» **Passage shown**:
------------------------------------------------------------------------

Evaluations

Evaluations are the core functionality of the PRESC package. Each evaluation methodology applies to a trained classification model and one or more datasets, and produces a visual output.

Conditional metrics

This computes standard performance scores within different partitions of a test dataset. For example, rather than reporting an overall accuracy score for a test dataset, the score can be computed as, say, a function over the different values of a feature. This can show evidence of bias if the performance score differs significantly between different areas of the feature space.

API

The computation is maintained in presc.evaluations.conditional_metric, and the main entrypoint is ConditionalMetric.

from presc.evaluations.conditional_metric import ConditionalMetric

ecm = ConditionalMetric(cm, test_dataset)
# Plot the results for all columns in the dataset.
ecm.display()

For a given column in the test set, its values are binned as for a histogram, and a scikit-learn performance score (default: accuracy) is computed for the subset of the test dataset corresponding to each bin.

By default, the computation is run for every column in the dataset, including all features and any other columns. For example, this can be used to create a calibration-style plot by including a column of predicted classification probabilities.

Columns can be selected by passing a list of column names to ecm.display().

Computation for an individual column can be accessed using ecm.compute_for_column(). This returns a ConditionalMetricResult object which bundles the numerical results and option settings used, as well as exposing a display_result() method to produce the default plot. The underlying computation can be accessed from the compute_conditional_metric module function.

Configuration

Settings for the conditional metric evaluation are as follows:

evaluations:
  conditional_metric:
    # Dataset columns to run the evaluation for.
    # Follows the same logic as for report evaluations.
    # "*" means 'all feature and other columns'.
    # Results will be ordered according to `columns_include`.
    columns_include: "*"
    columns_exclude: null
    # Performance metrics to compute across the dataset subsets.
    # Should be the name of a sklearn.metrics scoring function.
    metrics:
      - function: accuracy_score
        display_name: Accuracy
    computation:
      # Number of bins for partitioning a numeric column
      num_bins: 10
      # Should bin widths correspond to quantiles of a numerical column's
      # distribution (True) or be equally-spaced over its range (False)
      quantile: False
      # Should the grouping column be treated as categorical, ie. binned on its
      # unique values? Only applies if the column is numeric
      as_categorical: False
      # A dictionary of per-column overrides for the computation options.

------------------------------------------------------------------------

» **Extracted data**:
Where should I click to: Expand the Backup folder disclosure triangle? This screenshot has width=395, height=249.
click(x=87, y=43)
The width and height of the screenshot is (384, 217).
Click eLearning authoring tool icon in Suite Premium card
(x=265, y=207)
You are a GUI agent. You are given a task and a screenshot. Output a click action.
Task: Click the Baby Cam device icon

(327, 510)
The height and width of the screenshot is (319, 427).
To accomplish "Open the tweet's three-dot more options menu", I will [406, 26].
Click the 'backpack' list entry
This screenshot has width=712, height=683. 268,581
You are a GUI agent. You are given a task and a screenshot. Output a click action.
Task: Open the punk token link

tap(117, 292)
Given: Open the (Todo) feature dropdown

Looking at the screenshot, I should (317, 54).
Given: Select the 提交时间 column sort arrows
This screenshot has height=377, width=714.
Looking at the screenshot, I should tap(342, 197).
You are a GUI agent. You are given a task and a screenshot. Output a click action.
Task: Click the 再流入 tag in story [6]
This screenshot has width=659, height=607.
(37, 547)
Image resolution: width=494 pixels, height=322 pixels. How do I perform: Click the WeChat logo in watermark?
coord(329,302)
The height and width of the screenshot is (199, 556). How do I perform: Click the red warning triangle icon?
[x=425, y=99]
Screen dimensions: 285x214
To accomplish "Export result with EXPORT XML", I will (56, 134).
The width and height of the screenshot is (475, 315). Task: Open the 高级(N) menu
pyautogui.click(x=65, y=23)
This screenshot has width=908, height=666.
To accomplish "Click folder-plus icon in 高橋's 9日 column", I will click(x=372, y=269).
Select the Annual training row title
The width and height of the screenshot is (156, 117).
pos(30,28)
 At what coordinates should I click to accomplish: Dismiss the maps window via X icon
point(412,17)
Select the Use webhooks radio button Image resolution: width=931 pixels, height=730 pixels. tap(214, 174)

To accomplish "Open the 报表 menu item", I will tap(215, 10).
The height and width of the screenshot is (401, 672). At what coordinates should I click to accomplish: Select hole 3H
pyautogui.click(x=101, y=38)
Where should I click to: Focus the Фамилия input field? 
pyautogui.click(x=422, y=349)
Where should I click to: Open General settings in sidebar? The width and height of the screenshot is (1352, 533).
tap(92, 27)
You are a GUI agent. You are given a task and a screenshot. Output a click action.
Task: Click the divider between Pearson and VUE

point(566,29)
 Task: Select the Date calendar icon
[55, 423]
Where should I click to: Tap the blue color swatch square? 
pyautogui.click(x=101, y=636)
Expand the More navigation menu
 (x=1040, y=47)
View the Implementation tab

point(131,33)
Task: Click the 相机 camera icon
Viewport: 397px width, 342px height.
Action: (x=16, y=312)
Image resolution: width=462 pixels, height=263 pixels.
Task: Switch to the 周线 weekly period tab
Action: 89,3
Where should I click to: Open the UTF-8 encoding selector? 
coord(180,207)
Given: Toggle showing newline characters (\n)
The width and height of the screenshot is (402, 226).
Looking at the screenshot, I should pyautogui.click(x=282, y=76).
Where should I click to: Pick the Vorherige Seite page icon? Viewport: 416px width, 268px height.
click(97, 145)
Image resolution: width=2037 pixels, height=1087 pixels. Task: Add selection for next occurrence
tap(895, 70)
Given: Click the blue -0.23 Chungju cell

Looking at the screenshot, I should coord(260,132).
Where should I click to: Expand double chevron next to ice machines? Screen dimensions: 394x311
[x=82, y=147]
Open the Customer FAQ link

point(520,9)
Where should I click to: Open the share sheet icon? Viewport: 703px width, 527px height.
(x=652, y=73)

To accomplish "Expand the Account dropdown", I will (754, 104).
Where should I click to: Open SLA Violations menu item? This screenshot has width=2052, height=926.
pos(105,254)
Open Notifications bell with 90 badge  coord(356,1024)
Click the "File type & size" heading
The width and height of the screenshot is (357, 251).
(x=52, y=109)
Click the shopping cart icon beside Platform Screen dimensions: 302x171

------------------------------------------------------------------------

» **Problem statement**: Rewrite the stretch of the conditional metrics documentation from "The computation is maintained" through "in the dataset.", putting "eval_dataset" wherever "test_dataset" appears.

» **Full response**:
The computation is maintained in presc.evaluations.conditional_metric, and the main entrypoint is ConditionalMetric.

from presc.evaluations.conditional_metric import ConditionalMetric

ecm = ConditionalMetric(cm, eval_dataset)
# Plot the results for all columns in the dataset.